Human translation is typically higher quality and in most cases more expensive than machine translation. Yet, this doesn’t mean that human translators can’t make mistakes.
Translation errors might result in the loss or the alteration of information compared to the original segment. And when the trade involves selling and using high-quality segment pairs for boosting machine translation it’s not a trivial issue as these errors might affect the quality of the translation.
Some errors can be easily filtered out by checking whether a certain segment matches the target language or whether it matches the source segment length. However, these simple tools can’t check for more nuanced differences between the meaning or structure of source and target segments. This is where sentence embeddings come into the picture.
Putting language into numbers
Multilingual sentence encoders such as LASER (developed by Facebook) and LaBSE (developed by Google) are trained on enormous amounts of texts from 100+ languages, learning how to create accurate representations, so-called sentence embeddings, for sentences in any of these languages.
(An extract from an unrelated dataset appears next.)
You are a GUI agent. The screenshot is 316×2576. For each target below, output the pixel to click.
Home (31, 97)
These embeddings capture aspects of sentence meaning, allowing direct comparison of sentences across languages.
This ability to compare sentences across languages is what we exploit to process our data. If two segments are accurate translations of each other, they should be matching in terms of meaning, which means their sentence embeddings should be similar enough. Selecting an appropriate degree of similarity, we can discount bad translations.
This makes sentence embeddings a valuable tool for additional (and well-needed) filters for controlling translation quality, but they are not without their drawbacks.
Dimensions and noise
While sentence embeddings encode a lot of information about the segments they’re applied on, all this information content makes them very large. The dimensionality of sentence embeddings created by the LASER model, for instance, is 1024, which means every single sentence is represented by 1024 different numbers. Storing and retrieving these large sentence embeddings for hundreds of thousands or millions of sentences becomes a practical issue in that they can become a serious bottleneck in data processing.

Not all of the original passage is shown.